To discover what's available:
sudo bpftrace -l 'tracepoint:syscalls:*read*'
sudo bpftrace -l 'kprobe:tcp_*'
sudo bpftrace -l 'uprobe:/usr/lib/x86_64-linux-gnu/libc.so.6:*malloc*'
Aggregations and histograms
bpftrace's aggregations are the part that makes it actually faster than naive instrumentation: aggregation happens in the kernel, only the result crosses to user space.

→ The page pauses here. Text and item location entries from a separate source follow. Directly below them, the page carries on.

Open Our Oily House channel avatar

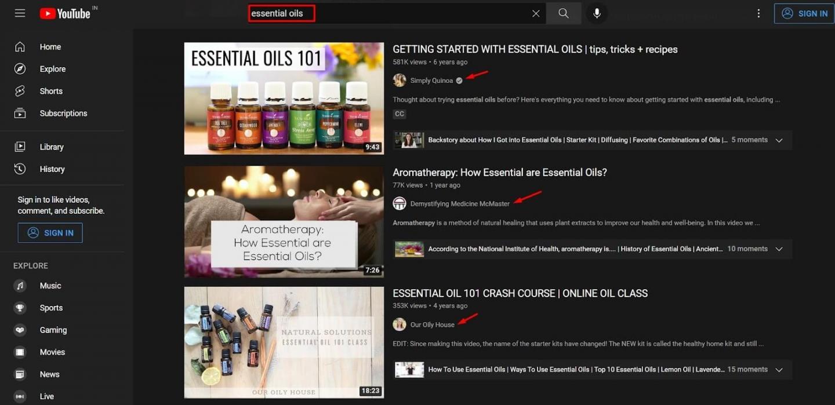pyautogui.click(x=400, y=324)
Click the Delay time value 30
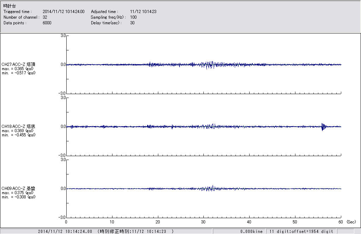Screen dimensions: 361x234 132,23
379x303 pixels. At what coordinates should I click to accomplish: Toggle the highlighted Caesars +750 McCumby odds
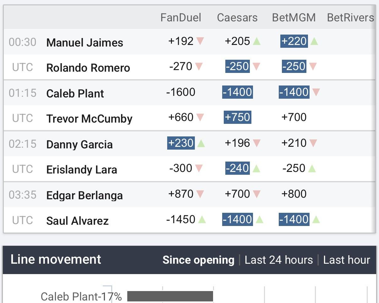point(237,117)
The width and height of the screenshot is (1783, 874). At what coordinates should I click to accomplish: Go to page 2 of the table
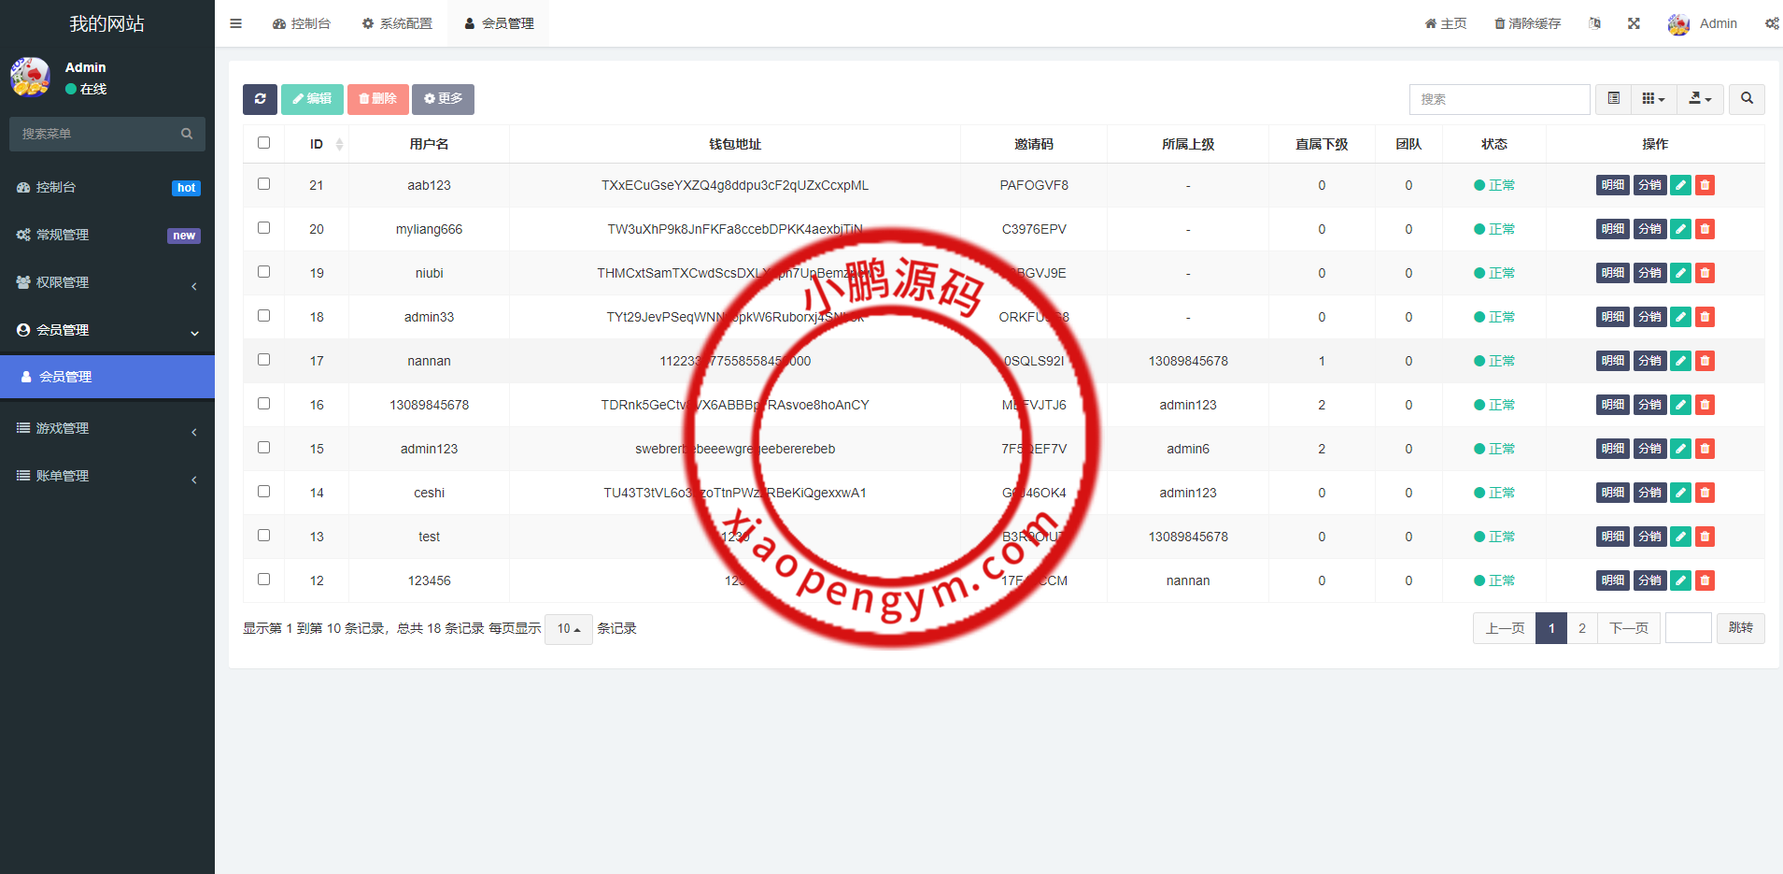[1581, 628]
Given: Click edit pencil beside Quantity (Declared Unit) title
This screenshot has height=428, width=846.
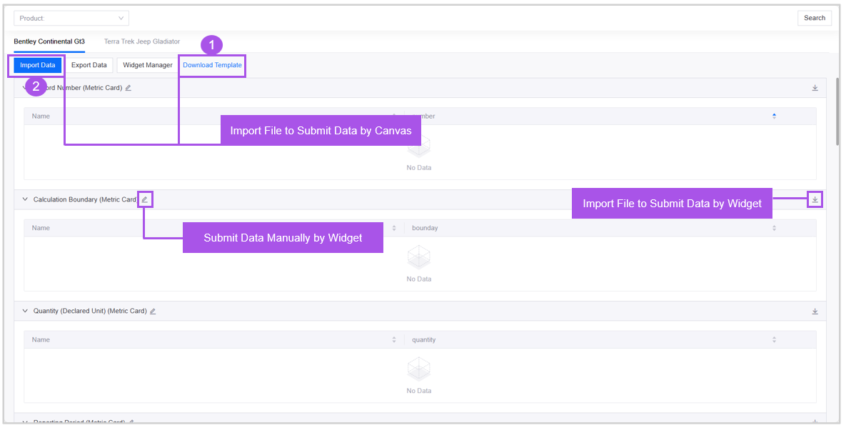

// Linear histogram, bucket width 100us
@lat = lhist(elapsed_us, 0, 10000, 100);
// Exponential (default) histogram
@bytes = hist(args->count);
// Average, min, max, sum, count
@reads = stats(args->count);
// Per-key
@by_comm[comm] = count(); // count events grouped by process name
@by_pid[pid] = sum(args->count); // sum bytes by PID
Real example: tracing slow disk I/O
Question: which process is making disk I/O slow right now? Plain iostat shows device-level latency; bpftrace can pin it to PIDs.
sudo /usr/share/bcc/tools/biosnoop
Output: one line per block I/O, with PID, comm, device, R/W, sector, size, latency. Sort by latency, find the offenders.
Or build your own — the same thing in bpftrace, 12 lines:
#!/usr/bin/env bpftrace
// biosnoop-mini.bt
kprobe:blk_account_io_start { @start[arg0] = nsecs; }
tracepoint:block:block_rq_complete
/@start[args->sector]/
{
$lat_us = (nsecs - @start[args->sector]) / 1000;
printf("%-12s %-8d %-12s %5d us\n", comm, pid, args->rwbs, $lat_us);
delete(@start[args->sector]);
}
Overhead
eBPF runs in the kernel, attached to events that are already happening. Adding a probe to a high-frequency function (e.g. every read()) costs some nanoseconds per call — usually well under 1% on a real workload, but it shows up if instrumenting truly hot paths. The reasonable rule: instrument first, optimize the instrumentation only if it visibly perturbs the workload.
What's not bpftrace's lane
- Long-running production telemetry — for that, the structured-output BPF-based projects (parca-agent, pixie, cilium/tetragon, biotop running as a service) are the right tool.
- Modifying behavior — bpftrace is read/aggregate only; full eBPF programs can edit packets, redirect syscalls, etc. but that's a C-with-libbpf workflow.
- Kernels older than 4.18 — usable, but BTF and many tracepoints will be missing.